WORK TO BE COMPLETED
Look through the lines below and extract each one that contains "label".

(Stored items)
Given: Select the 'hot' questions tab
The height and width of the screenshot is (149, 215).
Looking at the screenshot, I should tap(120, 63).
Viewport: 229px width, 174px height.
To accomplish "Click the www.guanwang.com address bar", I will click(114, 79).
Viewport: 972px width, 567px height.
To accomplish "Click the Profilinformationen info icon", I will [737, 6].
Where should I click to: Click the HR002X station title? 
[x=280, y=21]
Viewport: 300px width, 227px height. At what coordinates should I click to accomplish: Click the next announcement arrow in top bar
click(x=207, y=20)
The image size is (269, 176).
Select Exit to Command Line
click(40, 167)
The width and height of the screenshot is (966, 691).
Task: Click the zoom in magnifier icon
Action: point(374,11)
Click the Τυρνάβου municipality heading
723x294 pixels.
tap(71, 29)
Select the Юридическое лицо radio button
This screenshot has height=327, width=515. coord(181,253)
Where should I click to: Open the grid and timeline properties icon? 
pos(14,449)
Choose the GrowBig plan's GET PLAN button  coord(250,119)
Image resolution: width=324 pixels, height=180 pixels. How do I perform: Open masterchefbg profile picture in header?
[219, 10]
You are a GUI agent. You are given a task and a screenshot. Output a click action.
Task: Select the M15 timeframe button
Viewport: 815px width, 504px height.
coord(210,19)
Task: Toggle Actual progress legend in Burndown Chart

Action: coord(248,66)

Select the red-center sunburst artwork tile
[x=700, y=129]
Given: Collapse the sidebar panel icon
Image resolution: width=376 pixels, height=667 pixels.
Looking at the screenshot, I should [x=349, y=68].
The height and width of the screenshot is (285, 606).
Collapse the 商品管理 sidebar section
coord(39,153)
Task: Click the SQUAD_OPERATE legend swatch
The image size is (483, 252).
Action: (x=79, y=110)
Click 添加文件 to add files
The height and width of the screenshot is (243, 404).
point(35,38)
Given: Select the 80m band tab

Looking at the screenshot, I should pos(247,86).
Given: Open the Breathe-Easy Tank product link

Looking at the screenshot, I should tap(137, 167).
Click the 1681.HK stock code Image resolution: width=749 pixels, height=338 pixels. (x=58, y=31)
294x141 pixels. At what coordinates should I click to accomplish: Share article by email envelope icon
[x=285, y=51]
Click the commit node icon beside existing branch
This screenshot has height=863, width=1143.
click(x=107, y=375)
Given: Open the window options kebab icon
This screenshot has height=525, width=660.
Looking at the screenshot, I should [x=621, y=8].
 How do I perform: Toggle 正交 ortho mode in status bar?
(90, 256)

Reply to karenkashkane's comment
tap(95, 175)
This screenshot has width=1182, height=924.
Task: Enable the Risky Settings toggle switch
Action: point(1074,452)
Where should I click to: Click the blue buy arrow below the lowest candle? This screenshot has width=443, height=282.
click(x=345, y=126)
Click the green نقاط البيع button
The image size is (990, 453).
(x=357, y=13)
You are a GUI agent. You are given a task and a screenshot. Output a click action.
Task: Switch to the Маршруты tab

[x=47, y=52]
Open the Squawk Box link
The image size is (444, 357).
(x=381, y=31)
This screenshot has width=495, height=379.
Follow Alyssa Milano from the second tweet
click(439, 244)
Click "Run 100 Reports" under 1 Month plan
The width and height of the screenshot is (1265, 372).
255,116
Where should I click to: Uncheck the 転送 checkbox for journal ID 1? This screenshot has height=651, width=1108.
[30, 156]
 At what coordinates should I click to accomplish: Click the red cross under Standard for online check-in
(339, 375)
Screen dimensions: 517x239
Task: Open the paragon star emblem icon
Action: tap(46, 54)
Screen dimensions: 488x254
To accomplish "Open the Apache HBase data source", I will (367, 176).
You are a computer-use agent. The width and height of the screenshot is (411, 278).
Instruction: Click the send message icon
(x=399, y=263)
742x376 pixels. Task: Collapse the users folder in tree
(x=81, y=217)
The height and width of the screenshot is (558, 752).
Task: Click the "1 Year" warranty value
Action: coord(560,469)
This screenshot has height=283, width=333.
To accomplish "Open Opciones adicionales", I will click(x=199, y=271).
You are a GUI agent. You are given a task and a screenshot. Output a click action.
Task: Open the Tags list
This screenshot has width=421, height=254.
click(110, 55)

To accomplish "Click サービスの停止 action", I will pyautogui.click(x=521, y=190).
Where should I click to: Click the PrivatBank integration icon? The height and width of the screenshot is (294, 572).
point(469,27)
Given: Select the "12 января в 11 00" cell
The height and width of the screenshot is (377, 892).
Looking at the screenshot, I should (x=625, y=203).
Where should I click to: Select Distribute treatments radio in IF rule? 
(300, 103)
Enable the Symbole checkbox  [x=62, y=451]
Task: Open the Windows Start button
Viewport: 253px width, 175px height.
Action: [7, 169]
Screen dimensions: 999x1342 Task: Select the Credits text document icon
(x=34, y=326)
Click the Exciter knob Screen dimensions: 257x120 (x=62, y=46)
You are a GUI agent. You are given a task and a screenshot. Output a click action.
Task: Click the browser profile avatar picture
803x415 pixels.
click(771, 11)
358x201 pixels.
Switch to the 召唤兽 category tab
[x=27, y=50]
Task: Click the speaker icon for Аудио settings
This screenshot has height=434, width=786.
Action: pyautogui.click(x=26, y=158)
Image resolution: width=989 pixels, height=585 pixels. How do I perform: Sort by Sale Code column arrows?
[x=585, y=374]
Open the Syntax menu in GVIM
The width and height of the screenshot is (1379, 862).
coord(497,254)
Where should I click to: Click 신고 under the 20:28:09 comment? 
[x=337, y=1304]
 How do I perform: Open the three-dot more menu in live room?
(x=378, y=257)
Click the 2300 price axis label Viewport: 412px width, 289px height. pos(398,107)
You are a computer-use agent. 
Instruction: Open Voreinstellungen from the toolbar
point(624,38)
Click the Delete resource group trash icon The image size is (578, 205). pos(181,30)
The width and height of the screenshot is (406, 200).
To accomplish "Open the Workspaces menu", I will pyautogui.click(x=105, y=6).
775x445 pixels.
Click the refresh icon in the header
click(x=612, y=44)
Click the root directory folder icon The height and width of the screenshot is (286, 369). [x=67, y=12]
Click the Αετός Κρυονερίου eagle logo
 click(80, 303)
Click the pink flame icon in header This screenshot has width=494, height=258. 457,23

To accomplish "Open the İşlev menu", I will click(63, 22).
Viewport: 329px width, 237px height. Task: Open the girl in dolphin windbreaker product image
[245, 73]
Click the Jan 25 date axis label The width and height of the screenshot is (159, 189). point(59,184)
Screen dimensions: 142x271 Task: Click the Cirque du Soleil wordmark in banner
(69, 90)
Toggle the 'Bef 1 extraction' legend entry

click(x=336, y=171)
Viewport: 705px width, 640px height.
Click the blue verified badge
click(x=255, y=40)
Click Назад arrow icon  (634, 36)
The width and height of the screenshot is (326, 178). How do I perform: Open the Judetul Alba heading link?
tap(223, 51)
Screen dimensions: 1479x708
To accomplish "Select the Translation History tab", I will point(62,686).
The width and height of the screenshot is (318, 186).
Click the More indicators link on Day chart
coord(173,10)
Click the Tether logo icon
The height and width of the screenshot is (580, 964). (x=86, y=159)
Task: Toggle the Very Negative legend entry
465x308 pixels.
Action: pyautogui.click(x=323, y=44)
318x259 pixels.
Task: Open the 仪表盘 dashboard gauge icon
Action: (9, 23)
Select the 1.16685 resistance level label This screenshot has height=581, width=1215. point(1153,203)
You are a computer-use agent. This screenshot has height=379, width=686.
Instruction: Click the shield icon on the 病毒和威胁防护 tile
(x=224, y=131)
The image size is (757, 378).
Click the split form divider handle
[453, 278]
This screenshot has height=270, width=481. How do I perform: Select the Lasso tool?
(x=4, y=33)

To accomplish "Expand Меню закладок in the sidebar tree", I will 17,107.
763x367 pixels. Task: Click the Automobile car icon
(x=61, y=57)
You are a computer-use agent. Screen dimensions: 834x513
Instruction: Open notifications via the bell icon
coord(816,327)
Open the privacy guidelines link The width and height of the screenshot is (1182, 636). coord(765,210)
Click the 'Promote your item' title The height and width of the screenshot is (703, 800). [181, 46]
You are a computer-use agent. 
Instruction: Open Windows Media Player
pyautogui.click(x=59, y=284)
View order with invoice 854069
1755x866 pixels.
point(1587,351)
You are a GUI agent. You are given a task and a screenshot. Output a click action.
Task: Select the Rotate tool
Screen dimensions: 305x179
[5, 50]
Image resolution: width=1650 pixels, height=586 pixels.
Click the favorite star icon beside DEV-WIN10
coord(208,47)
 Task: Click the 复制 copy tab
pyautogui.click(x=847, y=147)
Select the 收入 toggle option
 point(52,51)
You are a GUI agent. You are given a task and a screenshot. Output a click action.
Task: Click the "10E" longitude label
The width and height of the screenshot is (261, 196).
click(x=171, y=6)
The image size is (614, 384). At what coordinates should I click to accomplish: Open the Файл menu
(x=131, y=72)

TASK RESPONSE
Click the 2300 price axis label Viewport: 412px width, 289px height. pos(398,107)
Click the Jan 25 date axis label The width and height of the screenshot is (159, 189). point(59,184)
Select the 1.16685 resistance level label This screenshot has height=581, width=1215. point(1153,203)
Task: Click the "10E" longitude label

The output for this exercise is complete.